Trata-se de uma consequência grave, mas fundamentada. Na verdade, cada um é livre de dispor dos seus bens. E, tal como é lícito a alguém entrar com o seu património para uma sociedade em nome coletivo (ou em comandita simples) – caso em que a sua participação social não pode ser feita vender pelos seus credores -, também o é entrar para uma sociedade anónima cujas ações não possam ser alienadas sem o consentimento da sociedade e, portanto, não possam ser feitas vender pelos seus credores pessoais com efeitos face à sociedade sem o consentimento desta. Contra este comportamento do seu devedor, os credores têm, como meio de conservação da garantia dos seus créditos, a ação pauliana (se se verificarem os seus pressupostos) [xcvi] . Fora deste caso, podem penhorar e até fazer vender as ações; mas o novo adquirente poderá não vir a ser reconhecido como acionista pela sociedade.
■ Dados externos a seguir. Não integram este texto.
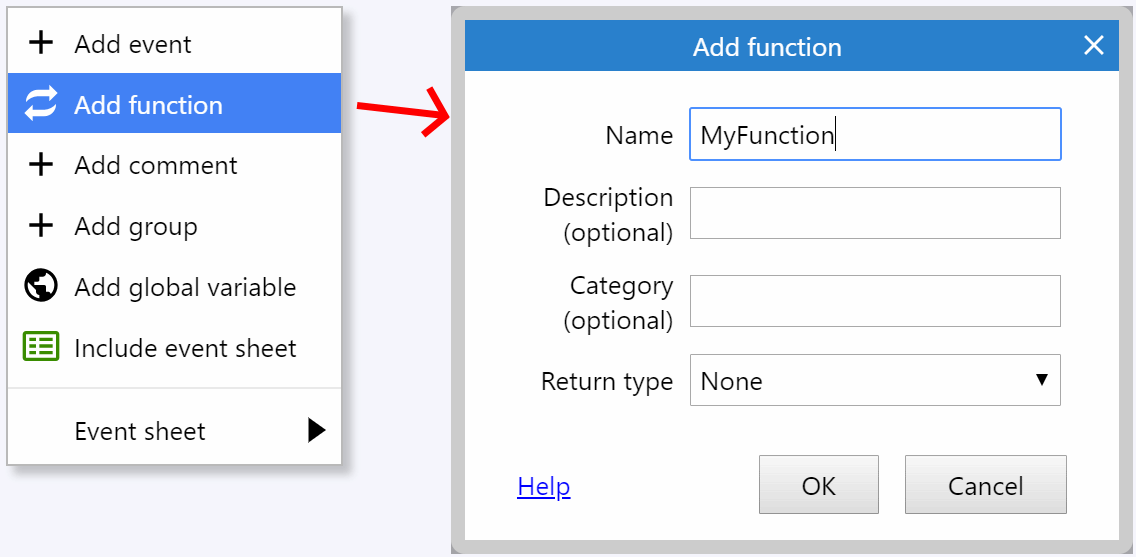This screenshot has width=1136, height=557.
Task: Click the plus icon beside Add group
Action: coord(41,226)
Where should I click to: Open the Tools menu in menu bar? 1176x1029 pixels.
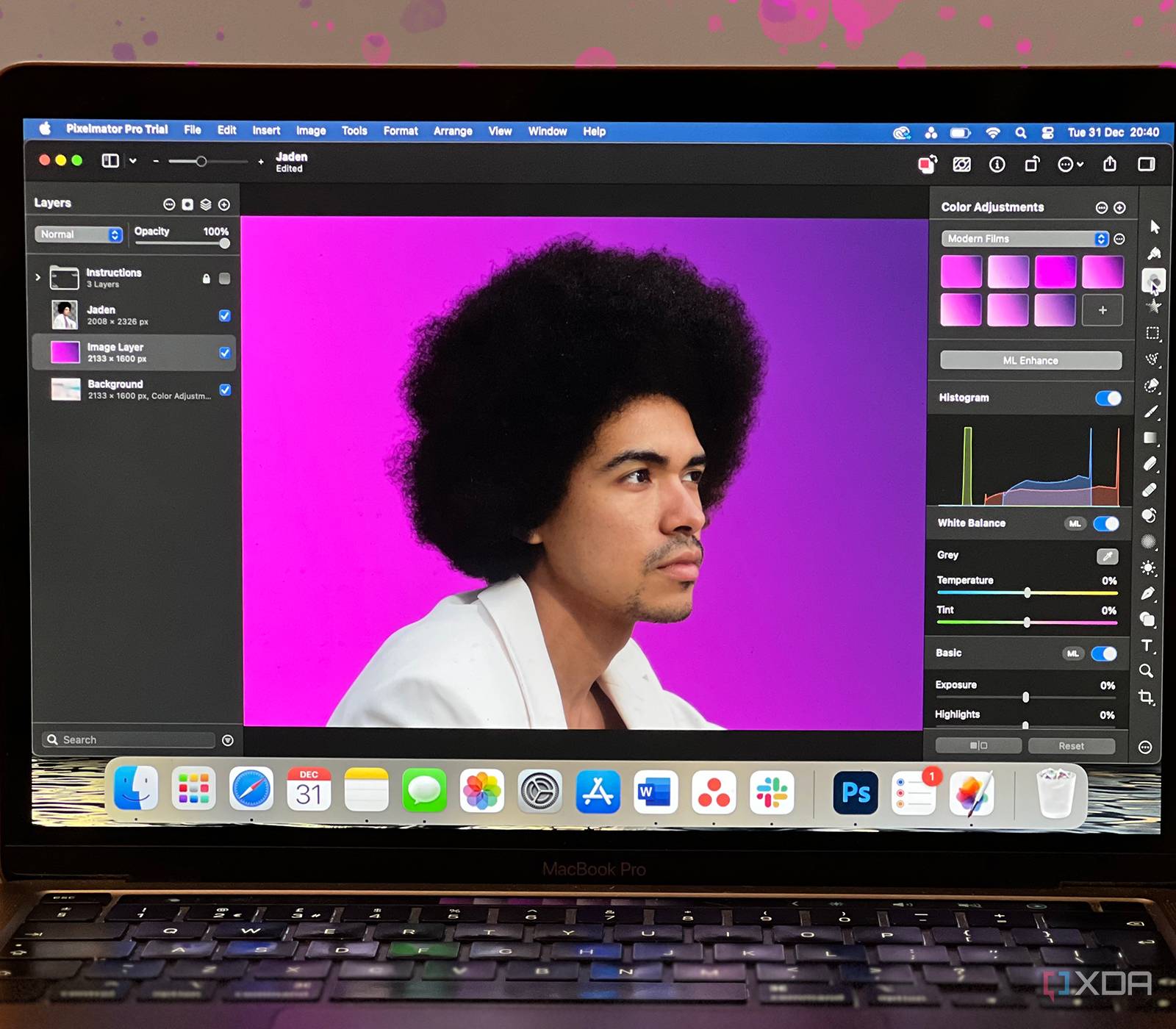(354, 131)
b) Esta posição foi criticada por Bigiavi, que formula assim a questão: pode uma recusa de agrément, mesmo se legítima, bloquear a eficácia da venda judicial? É possível que, por efeito de uma convenção privada, um bem seja praticamente subtraído à execução forçada? (p. 21).
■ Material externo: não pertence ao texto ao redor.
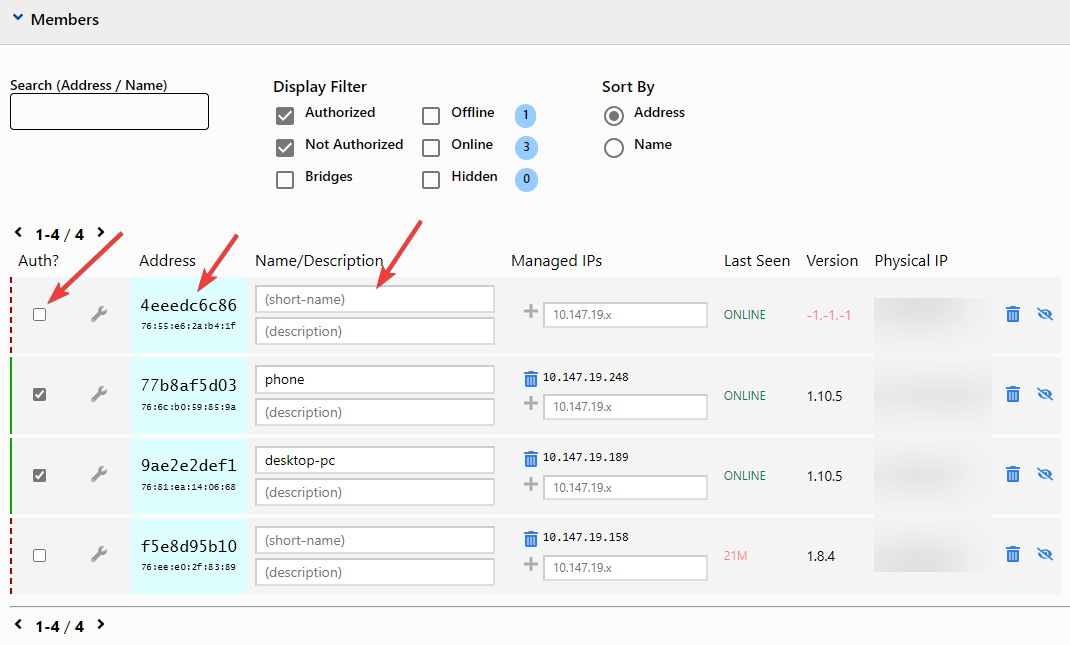1070x645 pixels.
Task: Go to next page of members
Action: tap(100, 231)
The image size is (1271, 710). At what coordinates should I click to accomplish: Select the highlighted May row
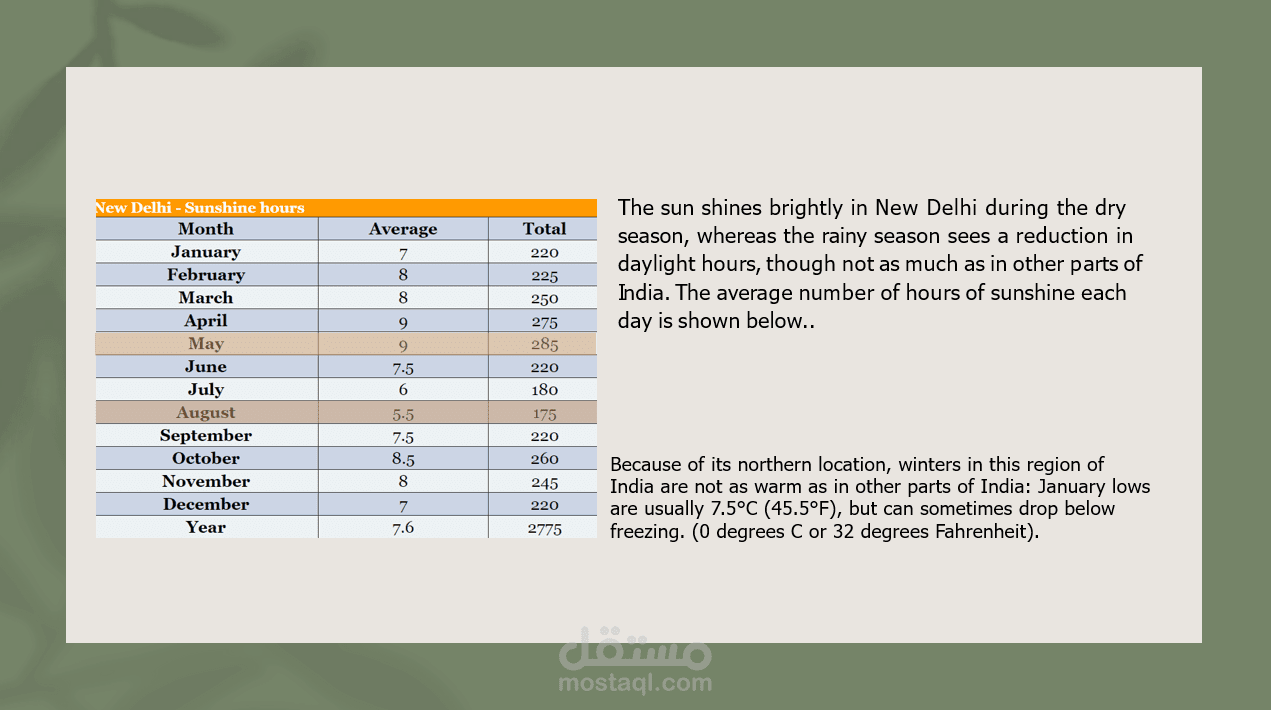[x=346, y=344]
Começando por afirmar que a generalidade da doutrina, nacional e estrangeira, uma vez admitida a validade da cláusula, tira, sem mais, a conclusão de que ela também é válida e eficaz no âmbito da execução forçada, o que não é forçoso (p. 27 s), além de ser uma conclusão gravosa para os credores do acionista, que nem sequer têm a garantia de poderem vir a satisfazer o seu crédito pela quota de liquidação em virtude do regime de duração da sociedade (p. 28 s), o ilustre comercialista analisa, em seguida, o pensamento de Ascarelli (p. 29 ss. Em primeiro lugar, quanto à afirmação de que “ ammessa l´efficacia assoluta dei limiti statutari… bisogna [?] riconoscere la loro efficacia anche nei confronti dei creditori particolari del socio che vogliono vendere le azioni in via esecutiva” , diz ser um argumento de simetria que não o persuade (e tenta justificar a sua afirmação com citações de outras passagens do texto de Ascarelli que, porém, se afiguram irrelevantes para o efeito). Em seguida, analisa e critica o argumento substancial de Ascarelli, afirmando que as situações são diversas nas sociedades de pessoas e na sociedade anónima, porque nesta (e só nesta) o credor pode “ risultar bloccato all´infinito”; e o próprio autor reconhece a gravidade da tese que defende, uma vez que considera oportuno, de jure condendo, tutelar mais eficazmente os credores particulares do sócio do que aquilo que resulta do art. 1235 c.c. (ant.) (impugnação pauliana) (p. 29 a 31).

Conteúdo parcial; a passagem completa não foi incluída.